Solved – What does “performing PCA on a single time series” mean/do

pcatime series

Yes, I already looked here but that's too high profile for my humble mind (and it's not exactly what I'm looking for).

Imagine we have a timecourse with time on the x-axis and some value on the y-axis (e.g. a signal). Now I can sample this timecourse to obtain a vector in a multidimensional vector space.

My question: What does it mean if I perform a PCA on this data? What is the PCA of a single vector (such as the timeseries) and how can I interpret the resulting eigenvectors?

Best Answer

It isn't meaningful to run PCA on a univariate time series (or, more generally, a single vector). To run PCA on time series data, you'd need to have either a multivariate time series, or multiple univariate time series. There are ways to transform a univariate time series into a multivariate one (e.g. wavelet or time-frequency transforms, time delay embeddings, etc.). For example, the spectrogram of a univariate time series gives you the power at each frequency, for each moment in time.

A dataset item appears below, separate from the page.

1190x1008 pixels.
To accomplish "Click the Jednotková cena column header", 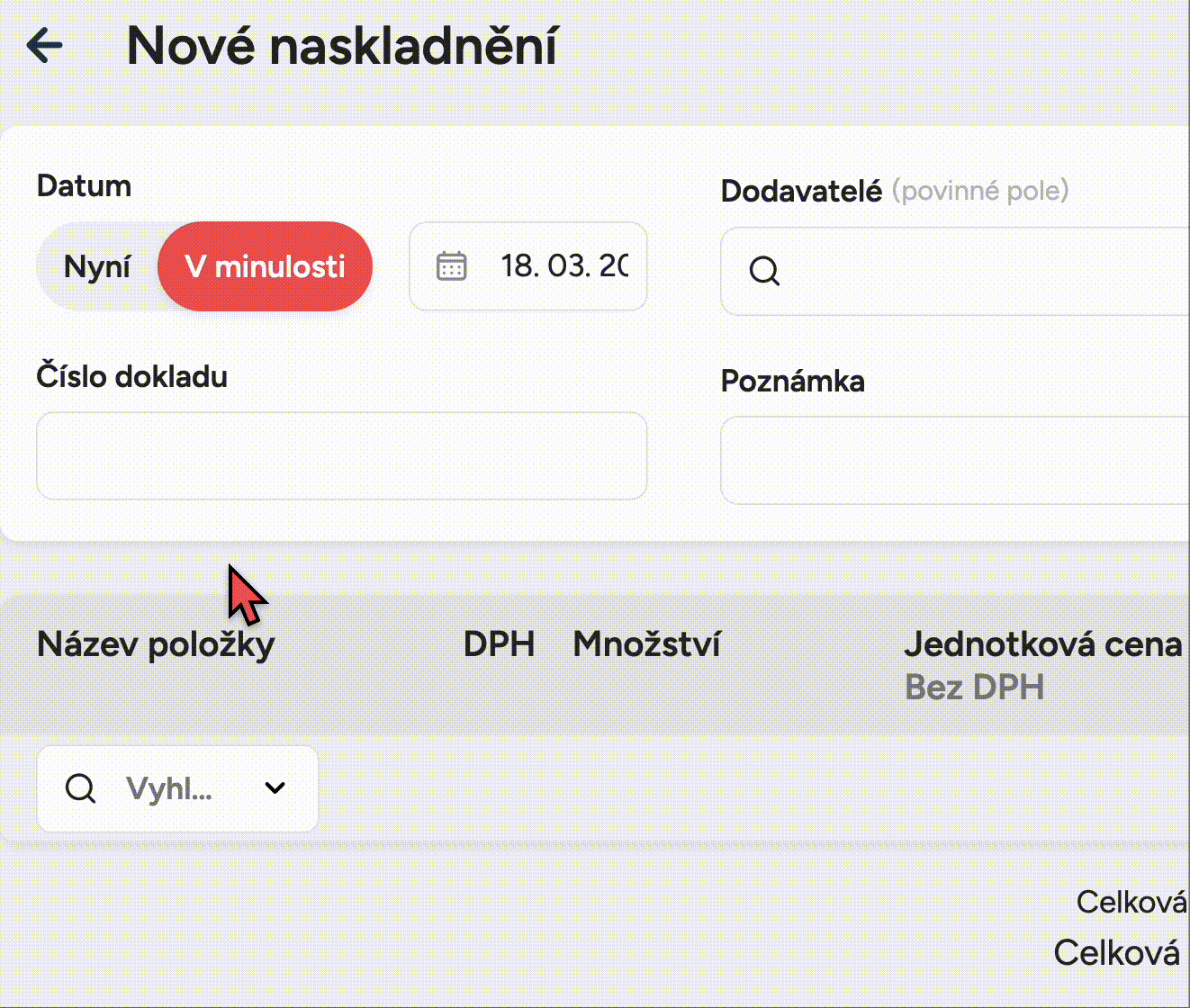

Say we have a multivariate time series with $p$ dimensions/variables. Or, we might have a set of $p$ univariate time series, where each time point has some common meaning across time series (e.g. time relative to some event). In both cases, there are $n$ time points. There are a couple ways to run PCA:

  1. Consider each time point to be an observation. Dimensions correspond to variables of the multivariate time series, or to the different univariate time series. So, there are $n$ points in a $p$ dimensional space. In this case, eigenvectors correspond to instantaneous patterns across the dimensions/time series. At each moment in time, we represent the amplitude across dimensions/time series as a linear combination of these patterns.

  2. Consider each variable of the multivariate time series (or each univariate time series) to be an observation. Dimensions correspond to time points. So, there are $p$ points in an $n$-dimensional space. In this case, the eigenvectors correspond to temporal basis functions, and we're representing each time series as a linear combination of these basis functions.

Given the above, it's apparent why PCA doesn't make sense for a single univariate time series. Either you have $n$ observations and 1 dimension (in which case there's nothing for PCA to do), or you have a single observation with $n$ dimensions (in which case the problem is completely underdetermined and all solutions are equivalent).